Kein Zucker, bitte

■ In der Großen Freiheit leugneten die Cardigans kaum ihre Vergangenheit als Hardrock-Cover-Band. Gut so

Sie hatte noch kein einziges „love me“ ins Mikro geschmachtet, da wurde ein Fan bereits von Sehnsucht übermannt: „Jetzt würde ich gerne ihre blauen Augen sehen“ seufzte es aus den hinteren Reihen der Großen Freiheit. Mit diesem Wunsch war der Mann bei den Cardigans am Dienstag sicher nicht alleine. Doch der Blick in die blauen „Lovefool“-Augen von Sängerin Nina Persson blieb den meisten an diesem Abend versagt: In der ausverkauften Halle drängelten sich Schwedenpop-infizierte Hundertschaften – allesamt fest entschlossen, sich mit Feuerzeug in der Tasche und Cardigans-Songtexten auf den Lippen in die zuckerwattegepolsterte Popwelt der Schweden zu werfen.
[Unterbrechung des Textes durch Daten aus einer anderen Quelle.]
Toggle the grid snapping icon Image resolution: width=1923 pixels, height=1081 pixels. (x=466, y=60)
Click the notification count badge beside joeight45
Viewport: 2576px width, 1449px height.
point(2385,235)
Ganz so lollipoppig wurde es dann allerdings doch nicht. Fast schien es, als hätte die Cardigans ihre frühe Vergangengheit als Hardrock-Cover-Band eingeholt: Wie schon auf dem Album Gran Turismo wurde der sanfte Popregen immer mal wieder durch harte Riffs aufgemischt, selbst das elektronisch angehauchte „My Favourite Game“ klang da ungewohnt rockig. Darüber, daß Ninas Stimme in natura nicht immer hält, was die Album-Fassung verspricht, kann man da schon mal hinweghören. Trotz des deutlich niedrigeren Zuckergehalts dieser angerockten Cardigans-Version wurden Melodiejunkies zuverlässig mit Stoff versorgt: schnelle Songs zum Rumhüpfen, langsame Balladen zum Feuerzeugschwenken und stets die Möglichkeit des kollektiven Mitsummens – auf die Wirkung der Schweden-Droge ist Verlaß.

Da war es dann auch nicht weiter tragisch, daß just in dem Moment, als mit „Lovefool“ der wild hopsenden Menge die Höchstdosis des Abends verabreicht wurde, der Raum plötzlich in grelles Neonlicht getaucht wurde. „Why did you turn on the lights?“ hauchte Nina erstaunt in Richtung Technik. Dabei war das zumindest dem männlichen Teil des Publikums sonnenklar: Der Beleuchter wollte nur ihre blauen Augen sehen.